THE TASK:
Convert everything from the start of the entries down to the line containing "point(237,76)", both ends included, into a numbered list with one line per item and all blank lines omitted.

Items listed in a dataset
######

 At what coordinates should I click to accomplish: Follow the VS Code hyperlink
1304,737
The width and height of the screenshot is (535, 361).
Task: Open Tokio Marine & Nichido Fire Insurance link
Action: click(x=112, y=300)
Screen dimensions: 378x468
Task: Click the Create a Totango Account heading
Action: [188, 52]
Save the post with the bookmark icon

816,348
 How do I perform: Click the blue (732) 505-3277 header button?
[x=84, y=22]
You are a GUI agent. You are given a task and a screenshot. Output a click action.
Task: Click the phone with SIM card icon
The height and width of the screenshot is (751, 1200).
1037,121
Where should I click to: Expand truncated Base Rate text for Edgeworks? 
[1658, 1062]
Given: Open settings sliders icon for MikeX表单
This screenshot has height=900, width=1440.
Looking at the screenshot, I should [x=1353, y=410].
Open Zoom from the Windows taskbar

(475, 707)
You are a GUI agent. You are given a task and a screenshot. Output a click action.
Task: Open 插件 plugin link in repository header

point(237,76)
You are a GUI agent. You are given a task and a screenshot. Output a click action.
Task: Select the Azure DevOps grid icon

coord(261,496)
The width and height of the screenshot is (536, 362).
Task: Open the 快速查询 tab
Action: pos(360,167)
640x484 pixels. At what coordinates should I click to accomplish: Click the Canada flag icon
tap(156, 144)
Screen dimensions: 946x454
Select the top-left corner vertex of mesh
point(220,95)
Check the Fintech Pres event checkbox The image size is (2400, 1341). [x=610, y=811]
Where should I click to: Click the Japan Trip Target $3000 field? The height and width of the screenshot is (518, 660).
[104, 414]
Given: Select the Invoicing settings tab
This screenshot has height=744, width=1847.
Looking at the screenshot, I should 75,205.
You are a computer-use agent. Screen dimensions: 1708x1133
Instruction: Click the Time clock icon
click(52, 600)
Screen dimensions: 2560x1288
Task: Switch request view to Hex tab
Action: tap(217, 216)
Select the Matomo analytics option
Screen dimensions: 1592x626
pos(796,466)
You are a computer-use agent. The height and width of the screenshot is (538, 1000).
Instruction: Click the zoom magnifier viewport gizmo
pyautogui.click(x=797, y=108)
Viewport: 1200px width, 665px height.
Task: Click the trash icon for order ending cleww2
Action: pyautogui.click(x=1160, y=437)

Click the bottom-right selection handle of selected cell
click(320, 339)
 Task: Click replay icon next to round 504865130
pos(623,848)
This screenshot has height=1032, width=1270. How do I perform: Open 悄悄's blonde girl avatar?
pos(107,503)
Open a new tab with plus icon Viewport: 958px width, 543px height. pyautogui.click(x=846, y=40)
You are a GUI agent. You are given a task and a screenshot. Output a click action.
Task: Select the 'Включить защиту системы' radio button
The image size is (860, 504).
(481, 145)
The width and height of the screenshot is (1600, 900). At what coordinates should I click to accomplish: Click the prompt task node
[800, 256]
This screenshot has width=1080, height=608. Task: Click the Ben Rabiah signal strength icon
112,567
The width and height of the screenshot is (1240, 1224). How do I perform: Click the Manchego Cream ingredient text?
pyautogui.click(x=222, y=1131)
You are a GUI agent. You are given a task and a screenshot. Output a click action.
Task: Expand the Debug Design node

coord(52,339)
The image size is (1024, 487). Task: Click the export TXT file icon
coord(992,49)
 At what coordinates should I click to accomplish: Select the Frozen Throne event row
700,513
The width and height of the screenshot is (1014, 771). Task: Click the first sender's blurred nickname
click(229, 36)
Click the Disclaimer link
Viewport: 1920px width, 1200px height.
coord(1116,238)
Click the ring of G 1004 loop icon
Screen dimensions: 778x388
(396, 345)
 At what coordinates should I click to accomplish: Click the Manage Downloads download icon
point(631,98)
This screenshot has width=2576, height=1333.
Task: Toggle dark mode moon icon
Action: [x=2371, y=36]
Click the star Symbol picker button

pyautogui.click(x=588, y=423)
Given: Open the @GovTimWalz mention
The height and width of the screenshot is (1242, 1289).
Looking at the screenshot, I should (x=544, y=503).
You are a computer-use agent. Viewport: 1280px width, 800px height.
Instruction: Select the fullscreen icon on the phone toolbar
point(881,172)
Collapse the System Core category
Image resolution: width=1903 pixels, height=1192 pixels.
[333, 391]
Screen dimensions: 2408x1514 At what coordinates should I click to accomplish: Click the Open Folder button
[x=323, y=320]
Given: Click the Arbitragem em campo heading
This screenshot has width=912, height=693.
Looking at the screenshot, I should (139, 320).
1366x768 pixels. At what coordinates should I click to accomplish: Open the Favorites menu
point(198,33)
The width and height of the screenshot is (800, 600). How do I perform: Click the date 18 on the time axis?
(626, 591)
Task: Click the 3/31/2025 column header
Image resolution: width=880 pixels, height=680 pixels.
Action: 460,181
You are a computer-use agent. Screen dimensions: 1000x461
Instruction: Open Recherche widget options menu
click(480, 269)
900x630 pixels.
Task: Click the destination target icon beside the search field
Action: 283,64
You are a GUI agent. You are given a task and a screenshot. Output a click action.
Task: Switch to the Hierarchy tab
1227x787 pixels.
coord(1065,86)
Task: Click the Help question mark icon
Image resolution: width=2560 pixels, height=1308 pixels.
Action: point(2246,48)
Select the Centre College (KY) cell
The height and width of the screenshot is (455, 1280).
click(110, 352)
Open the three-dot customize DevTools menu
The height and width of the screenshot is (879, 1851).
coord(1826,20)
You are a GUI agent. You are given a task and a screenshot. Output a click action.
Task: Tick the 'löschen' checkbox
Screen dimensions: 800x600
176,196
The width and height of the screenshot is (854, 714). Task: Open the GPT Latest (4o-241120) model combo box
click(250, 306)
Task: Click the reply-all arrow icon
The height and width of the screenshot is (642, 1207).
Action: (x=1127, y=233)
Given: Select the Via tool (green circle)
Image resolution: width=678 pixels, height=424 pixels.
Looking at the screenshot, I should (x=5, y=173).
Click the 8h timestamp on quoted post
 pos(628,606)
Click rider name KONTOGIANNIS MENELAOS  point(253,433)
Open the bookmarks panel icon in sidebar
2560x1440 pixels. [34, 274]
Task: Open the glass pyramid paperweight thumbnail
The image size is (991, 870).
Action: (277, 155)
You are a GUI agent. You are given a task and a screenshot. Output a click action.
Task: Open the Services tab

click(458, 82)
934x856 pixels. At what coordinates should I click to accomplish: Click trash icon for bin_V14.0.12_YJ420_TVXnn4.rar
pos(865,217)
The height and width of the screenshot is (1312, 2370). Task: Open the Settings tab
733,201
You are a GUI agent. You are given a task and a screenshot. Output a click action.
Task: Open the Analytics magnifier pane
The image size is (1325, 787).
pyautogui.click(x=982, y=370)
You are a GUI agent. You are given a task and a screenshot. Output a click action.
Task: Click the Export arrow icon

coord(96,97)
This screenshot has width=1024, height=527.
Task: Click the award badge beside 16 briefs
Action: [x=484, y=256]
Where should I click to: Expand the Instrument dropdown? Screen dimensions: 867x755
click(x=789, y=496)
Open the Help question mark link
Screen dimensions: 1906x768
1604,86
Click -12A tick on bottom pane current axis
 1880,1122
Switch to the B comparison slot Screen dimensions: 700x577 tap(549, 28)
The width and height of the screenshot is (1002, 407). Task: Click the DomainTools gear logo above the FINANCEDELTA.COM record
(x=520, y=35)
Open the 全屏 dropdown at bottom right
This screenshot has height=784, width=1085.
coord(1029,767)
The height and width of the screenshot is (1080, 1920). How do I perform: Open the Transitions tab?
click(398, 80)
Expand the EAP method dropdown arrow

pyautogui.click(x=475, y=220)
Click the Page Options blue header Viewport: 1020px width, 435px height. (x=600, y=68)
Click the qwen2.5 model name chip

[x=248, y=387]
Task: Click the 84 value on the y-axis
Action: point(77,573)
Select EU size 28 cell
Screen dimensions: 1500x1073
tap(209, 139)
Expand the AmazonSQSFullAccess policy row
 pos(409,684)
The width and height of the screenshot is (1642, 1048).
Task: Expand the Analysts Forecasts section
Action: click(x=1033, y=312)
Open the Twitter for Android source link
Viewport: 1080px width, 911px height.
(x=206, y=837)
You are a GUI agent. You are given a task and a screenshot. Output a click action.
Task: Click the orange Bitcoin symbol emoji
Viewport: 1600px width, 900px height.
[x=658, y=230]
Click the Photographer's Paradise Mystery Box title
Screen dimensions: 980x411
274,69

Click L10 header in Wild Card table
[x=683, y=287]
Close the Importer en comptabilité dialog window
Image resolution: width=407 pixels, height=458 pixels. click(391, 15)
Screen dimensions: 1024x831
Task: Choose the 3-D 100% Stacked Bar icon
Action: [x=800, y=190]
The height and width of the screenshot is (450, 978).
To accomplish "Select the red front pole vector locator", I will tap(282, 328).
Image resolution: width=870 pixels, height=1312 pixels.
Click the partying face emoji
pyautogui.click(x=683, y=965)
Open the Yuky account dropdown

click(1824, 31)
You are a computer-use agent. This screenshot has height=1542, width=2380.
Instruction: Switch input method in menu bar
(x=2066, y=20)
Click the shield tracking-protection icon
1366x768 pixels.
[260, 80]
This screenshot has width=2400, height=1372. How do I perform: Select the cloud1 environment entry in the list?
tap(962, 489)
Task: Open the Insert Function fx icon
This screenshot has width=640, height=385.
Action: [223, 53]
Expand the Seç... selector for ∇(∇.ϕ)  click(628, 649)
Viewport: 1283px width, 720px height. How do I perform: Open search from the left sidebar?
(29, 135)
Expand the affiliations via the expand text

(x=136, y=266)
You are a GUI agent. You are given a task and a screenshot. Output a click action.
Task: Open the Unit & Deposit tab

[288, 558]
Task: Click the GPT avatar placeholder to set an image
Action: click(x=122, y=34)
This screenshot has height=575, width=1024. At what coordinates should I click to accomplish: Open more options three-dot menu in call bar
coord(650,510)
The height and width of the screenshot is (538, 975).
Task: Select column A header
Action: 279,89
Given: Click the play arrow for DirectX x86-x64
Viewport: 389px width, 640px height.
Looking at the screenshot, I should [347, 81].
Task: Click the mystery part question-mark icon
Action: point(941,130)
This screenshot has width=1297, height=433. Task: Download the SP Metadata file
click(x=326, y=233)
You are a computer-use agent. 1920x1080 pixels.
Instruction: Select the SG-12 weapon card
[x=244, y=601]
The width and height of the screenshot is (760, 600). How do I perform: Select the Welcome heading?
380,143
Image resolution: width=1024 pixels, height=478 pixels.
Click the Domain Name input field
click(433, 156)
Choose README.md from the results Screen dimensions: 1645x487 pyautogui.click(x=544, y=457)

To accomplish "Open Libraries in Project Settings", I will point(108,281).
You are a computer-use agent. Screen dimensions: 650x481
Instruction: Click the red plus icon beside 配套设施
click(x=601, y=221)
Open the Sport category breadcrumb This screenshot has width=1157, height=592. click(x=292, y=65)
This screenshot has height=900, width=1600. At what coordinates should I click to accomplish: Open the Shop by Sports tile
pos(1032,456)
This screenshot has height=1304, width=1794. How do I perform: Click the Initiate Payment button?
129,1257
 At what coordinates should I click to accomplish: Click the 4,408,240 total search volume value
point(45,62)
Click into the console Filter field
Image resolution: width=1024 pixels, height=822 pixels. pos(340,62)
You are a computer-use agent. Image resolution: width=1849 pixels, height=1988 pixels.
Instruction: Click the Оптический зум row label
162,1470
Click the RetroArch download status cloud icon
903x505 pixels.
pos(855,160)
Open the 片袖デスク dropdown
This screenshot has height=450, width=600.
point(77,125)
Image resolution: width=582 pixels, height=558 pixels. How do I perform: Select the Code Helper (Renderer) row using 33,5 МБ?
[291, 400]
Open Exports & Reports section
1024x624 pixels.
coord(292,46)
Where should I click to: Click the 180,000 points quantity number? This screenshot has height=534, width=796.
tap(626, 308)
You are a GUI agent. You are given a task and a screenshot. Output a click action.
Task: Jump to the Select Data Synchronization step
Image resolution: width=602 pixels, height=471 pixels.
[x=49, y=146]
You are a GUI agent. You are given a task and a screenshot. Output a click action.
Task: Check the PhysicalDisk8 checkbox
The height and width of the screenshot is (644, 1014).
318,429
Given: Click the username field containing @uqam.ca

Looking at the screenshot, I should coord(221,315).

######

TASK OUTPUT:
1.  At what coordinates should I click to accomplish: Follow the VS Code hyperlink
2. 1304,737
3. The width and height of the screenshot is (535, 361).
4. Task: Open Tokio Marine & Nichido Fire Insurance link
5. Action: click(x=112, y=300)
6. Screen dimensions: 378x468
7. Task: Click the Create a Totango Account heading
8. Action: [188, 52]
9. Save the post with the bookmark icon
10. 816,348
11.  How do I perform: Click the blue (732) 505-3277 header button?
12. [x=84, y=22]
13. You are a GUI agent. You are given a task and a screenshot. Output a click action.
14. Task: Click the phone with SIM card icon
15. The height and width of the screenshot is (751, 1200).
16. 1037,121
17. Where should I click to: Expand truncated Base Rate text for Edgeworks? 
18. [1658, 1062]
19. Given: Open settings sliders icon for MikeX表单
20. This screenshot has height=900, width=1440.
21. Looking at the screenshot, I should [x=1353, y=410].
22. Open Zoom from the Windows taskbar
23. (475, 707)
24. You are a GUI agent. You are given a task and a screenshot. Output a click action.
25. Task: Open 插件 plugin link in repository header
26. point(237,76)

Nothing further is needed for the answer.